A faithless Elector is the term used when a state’s presidential Elector casts their ballot against their constituency. In an election year that saw a shattering of the record number of faithless Electors, with an old record of one in any given Presidential Election, seven chose to go against the popular vote. And, draw what conclusion you choose, three of the four voted for the same candidate, actually crossing party lines to cast their ballots.
Washington has 12 electoral votes, one for each congressional seat, and, according to their website, as of April 1, 2017, an estimated population of just over 7.3 million. Simple division reveals that each Washington Elector’s vote carries the weight of over 609 thousand American Citizens. Whether or not they, personally, agree with Washington State voters’ choices, their responsibility lies with the constituency they represent.
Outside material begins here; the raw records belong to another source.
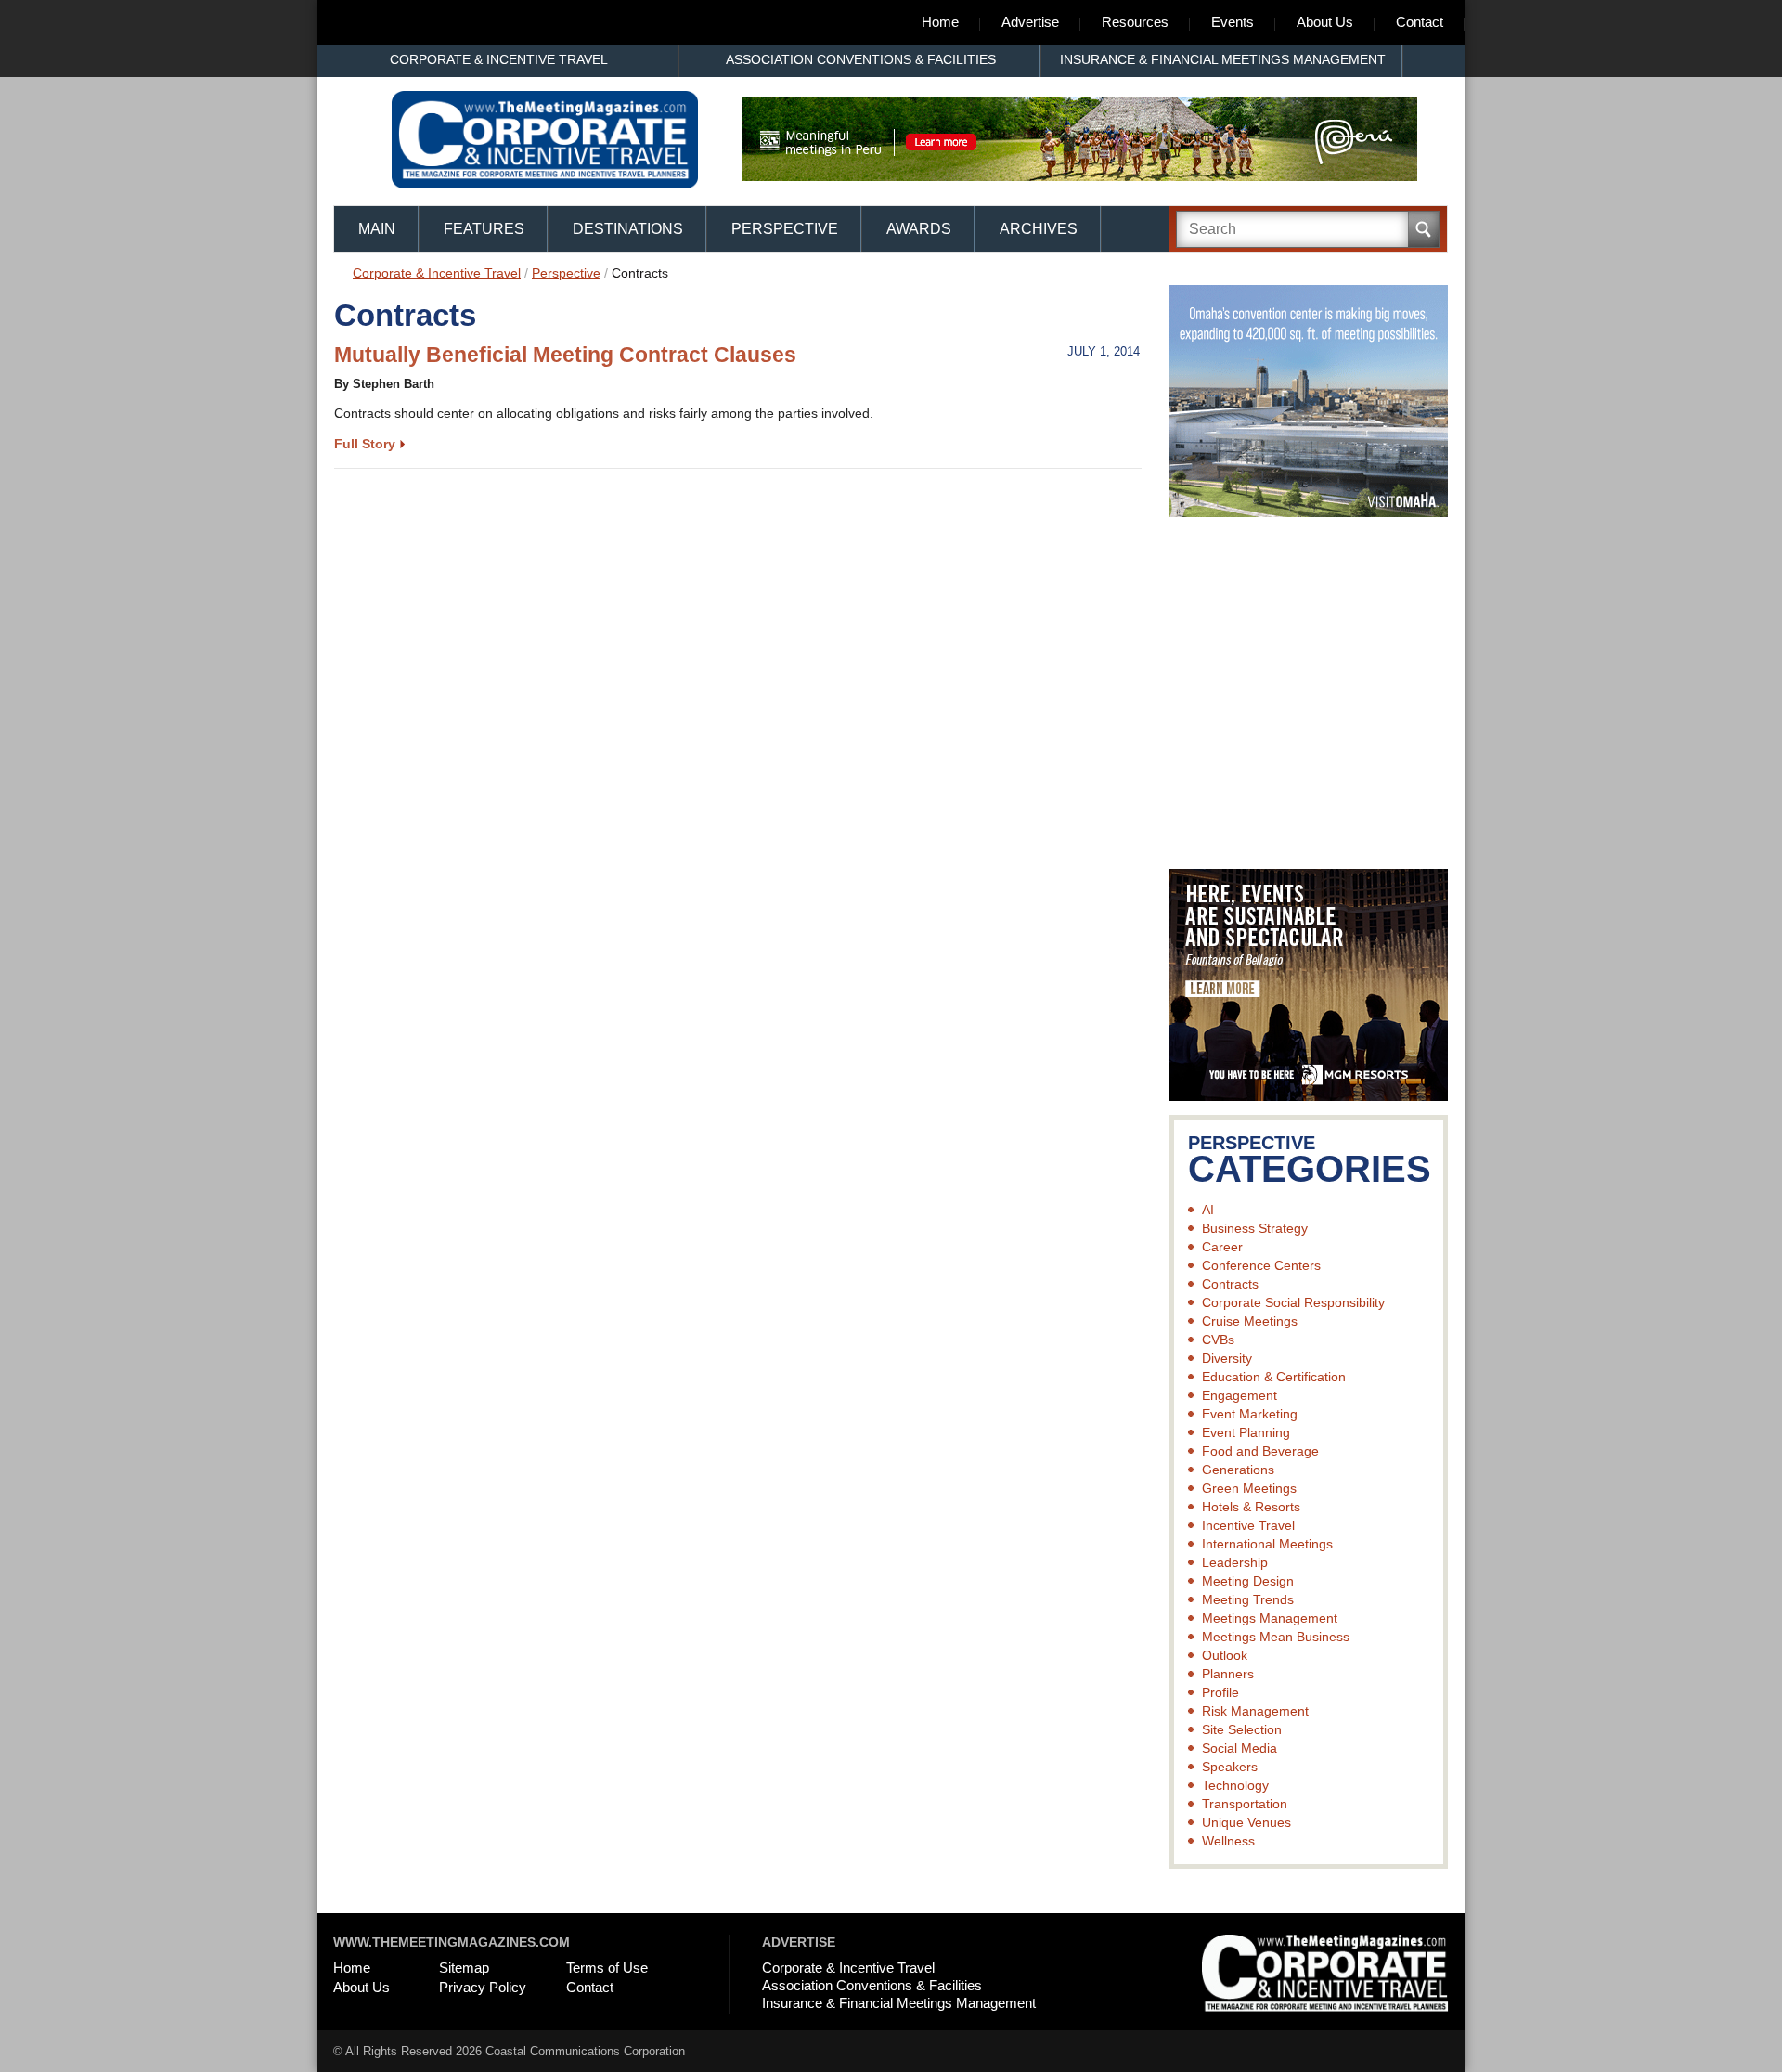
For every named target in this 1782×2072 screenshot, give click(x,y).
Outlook (1224, 1655)
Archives (1039, 229)
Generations (1238, 1469)
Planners (1228, 1673)
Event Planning (1246, 1432)
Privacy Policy (482, 1987)
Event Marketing (1250, 1413)
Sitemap (464, 1967)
Shockingly, according to the US Government’s archived Electoral College site
Thirty states, plus the District of Columbia, require Electors to vote in accordance with the popular vote through state laws. A glaring problem with that is that only six states cancel a faithless vote, and only five states provide any penalty for the action against American voters .
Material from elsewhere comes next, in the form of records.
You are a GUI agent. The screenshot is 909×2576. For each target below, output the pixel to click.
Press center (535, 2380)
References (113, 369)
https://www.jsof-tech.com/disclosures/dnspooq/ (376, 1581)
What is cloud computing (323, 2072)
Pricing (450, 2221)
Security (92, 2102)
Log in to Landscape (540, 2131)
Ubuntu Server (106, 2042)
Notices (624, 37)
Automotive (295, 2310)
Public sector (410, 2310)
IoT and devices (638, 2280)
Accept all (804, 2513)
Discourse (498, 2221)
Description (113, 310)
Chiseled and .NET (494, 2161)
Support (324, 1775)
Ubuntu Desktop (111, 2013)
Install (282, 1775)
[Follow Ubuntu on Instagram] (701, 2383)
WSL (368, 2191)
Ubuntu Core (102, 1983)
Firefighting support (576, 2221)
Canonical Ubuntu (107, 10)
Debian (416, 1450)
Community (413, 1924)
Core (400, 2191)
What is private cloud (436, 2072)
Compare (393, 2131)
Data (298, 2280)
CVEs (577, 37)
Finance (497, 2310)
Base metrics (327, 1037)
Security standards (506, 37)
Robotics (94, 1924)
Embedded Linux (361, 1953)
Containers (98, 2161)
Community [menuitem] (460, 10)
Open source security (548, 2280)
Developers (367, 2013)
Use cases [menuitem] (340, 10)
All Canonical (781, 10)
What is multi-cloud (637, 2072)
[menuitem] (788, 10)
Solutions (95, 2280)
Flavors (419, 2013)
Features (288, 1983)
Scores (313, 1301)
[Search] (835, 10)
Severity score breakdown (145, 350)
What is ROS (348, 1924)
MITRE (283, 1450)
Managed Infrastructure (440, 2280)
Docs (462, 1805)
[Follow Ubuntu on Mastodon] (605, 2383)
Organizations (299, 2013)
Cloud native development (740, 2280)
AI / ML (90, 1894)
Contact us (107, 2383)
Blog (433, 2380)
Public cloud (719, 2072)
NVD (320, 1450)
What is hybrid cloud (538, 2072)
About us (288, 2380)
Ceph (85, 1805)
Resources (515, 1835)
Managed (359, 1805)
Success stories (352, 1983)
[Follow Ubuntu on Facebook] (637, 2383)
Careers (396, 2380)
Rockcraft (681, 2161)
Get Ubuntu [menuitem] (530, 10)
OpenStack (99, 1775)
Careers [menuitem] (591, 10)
The record number of Electoral College ballots cast against the popular vote could give leverage to those who would do away with the entire Electoral System, and Democratic Republic that is America, in favor of a true Popular Democracy. Such a response would be devastating, and, fortunately, would require an Act of Congress. The founding fathers warned of some of these dangers.Ben Franklin said, “Democracy is two wolves and a lamb voting on what to have for lunch.” And, Thomas Jefferson added, “Democracy is nothing more than mob rule, where 51% of the people may take away the rights of the other 49%.”
Clearly, our System needs reform. These seven could be just the beginning of an Electoral Revolution that could see larger numbers in 2020.
To paraphrase Alexander Hamilton’s quote from the Federalist Papers, the Electoral College structure may not be perfect, but at least it’s excellent . In today’s political times, maybe excellent isn’t good enough.